Stanford professor Sachin Katti heads up a company that has developed technology to allow wireless systems to handle twice the bandwidth by doing away with the “self-interference” problem.
Current wireless communications systems can’t send and receive data at the same time because the transmissions interfere with the signals being received. Radio transmitters like cell phone towers, wifi routers, wifi-equipped PCs, cell phones and other wireless broadcasters must either use separate transmit and receive frequencies or rapidly alternate between transmit and receive modes to get around the self-interference problem.
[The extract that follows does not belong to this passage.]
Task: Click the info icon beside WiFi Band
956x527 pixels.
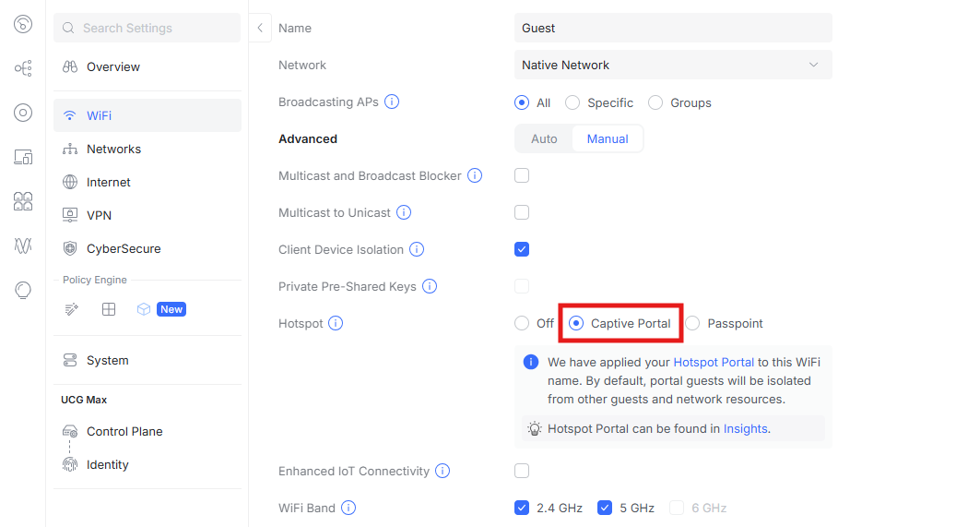Action: pyautogui.click(x=348, y=508)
To eliminate this bandwidth waste Kumu Networks, a startup headed by Katti, developed a technique to assess the interference likely to be produced by the transmission and simultaneously generate an off-phase signal to cancel it out. A new cancellation signal is generated for each transmitted data packet, allowing the system to work even for mobile devices whose transmissions cause interference inever-changing configurations due to signals reflecting off constantly changing surroundings.
“This was considered impossible to do for the past 100 years,” notes Katti.
Self-cancellation techniques have been used in the past but not for the kinds of transmissions involved in LTE and wifi for which the signals to be cancelled are five orders of magnitude greater than the signals being received.
Kumu’s technology is one of several that have been developed recently to improve bandwidth efficiency for wireless communications. Others include new ways of encoding data, ultra-rapid shifting of frequencies and software solutions for making more efficient use of the radio spectrum. But Kumu’s technology has impressed enough knowledgeable people to attract $10 million in venture funding from the likes of Khosla Ventures. It has also persuaded a major wireless carrier to conduct trials of the technology early next year.
Sachin Katti is an assistant professor of electrical engineering and computer science at Stanford. He is one of several among his colleagues and graduate researchers at Stanford who joined to co-found Kumu. He received his PhD in EECS from MIT in 2009. His research focuses on designing and building next generation high capacity wireless networks using techniques from information and coding theory.